The Midwest would have the Liberty Flames get through the North Carolina A&T Aggies, the Louisville Cardinals and the Missouri Tigers before losing out to the Duke Blue Devils, who one would think must be adept at handling flames.
Duke would beat the Michigan State Spartans on the way to the Final Four, assuming a Spartan can defeat a Memphis Tiger or whatever the flying horse is at Middle Tennessee State.
In the West, we run into that old Simpsons line, "Who are we? The Wildcats! Who are we going to beat? The Wildcats!" for the first time, as there are a lot of Wildcats in this bracket.
Could a Kansas State Wildcat defeat a Pitt Panther? I mean, seriously, if Kansas State changed its name to the ThunderCats like its logo suggests, maybe.
No matter, as Iowa State is totally making it out of the West. A Cyclone would destroy any cat, dog, bear or leprechaun in its way.
In the South, we have some must-see fights, including a Michigan Wolverine against a VCU Ram with the winner taking on yet another Wildcat from Villanova. I'm assuming a Wildcat can thwart a Tar Heel, but maybe I'm wrong on that.
The other side of that region is fascinating, as the UCLA Bruins would face the Florida Gators in the second round with the winner likely facing the San Diego State Aztecs. OK, it seems as though this fight has actually happened, and the winner was…anyone who just clicked that link to watch a bear fight a gator. (Winner: Bear, in extremely violent computer-generated fashion.)
Now, is there a video of an Aztec Warrior fighting a bear?
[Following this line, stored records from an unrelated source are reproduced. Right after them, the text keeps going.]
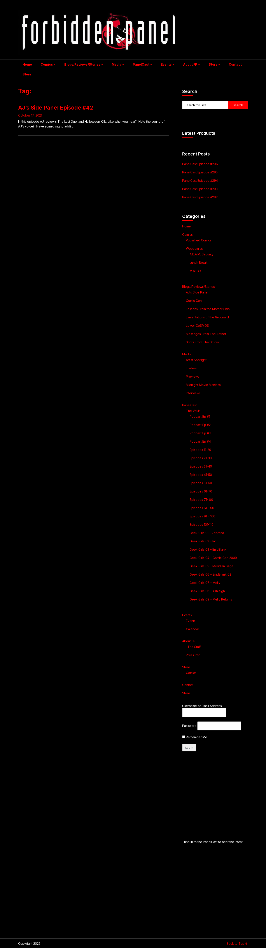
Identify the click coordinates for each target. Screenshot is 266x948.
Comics (47, 64)
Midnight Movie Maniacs (203, 385)
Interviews (193, 393)
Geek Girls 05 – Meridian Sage (211, 566)
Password (189, 726)
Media (116, 64)
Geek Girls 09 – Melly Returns (211, 599)
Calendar (192, 629)
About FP (190, 64)
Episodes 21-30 (201, 458)
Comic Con (194, 300)
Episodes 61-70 (201, 491)
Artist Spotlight (196, 360)
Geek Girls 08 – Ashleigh (207, 591)
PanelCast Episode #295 (200, 172)
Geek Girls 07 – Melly (205, 583)
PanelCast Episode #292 (200, 197)
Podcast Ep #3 (200, 433)
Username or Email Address (202, 706)
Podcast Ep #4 (200, 441)
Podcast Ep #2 (200, 425)
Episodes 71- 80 (201, 499)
I'm going with the warrior, who would beat the Bruin and take out any Wolverine or Ram in his path.
In the East, we have an interesting decision, because the Montana Grizzlies could face the Cal Bears in the second round. The winner is Montana, mainly because Cal's website said its bear is "lovable," which is code for soft.
The Grizzlies could destroy the N.C. State Wolfpack, but none of them—not even the Fighting Illini—would be a match for the Miami Hurricanes. (And yes, I know the mascot is technically an ibis and the nickname a Hurricane, but you try to make your mascot a giant wind storm and see how that works out in your gym, OK?! OK.)
With that, the mascot Final Four would be the Duke Blue Devils, Iowa State Cyclones, San Diego State Aztecs and Miami Hurricanes. The Hurricanes would surely make the title game over the Aztecs, and the winner of the other semifinal would depend on if you think a Blue Devil is more powerful than a natural disaster.
Never bet against the Devil. Duke is probably a safe bet on this one.
What did we miss? What's your favorite way to fill out multiple brackets?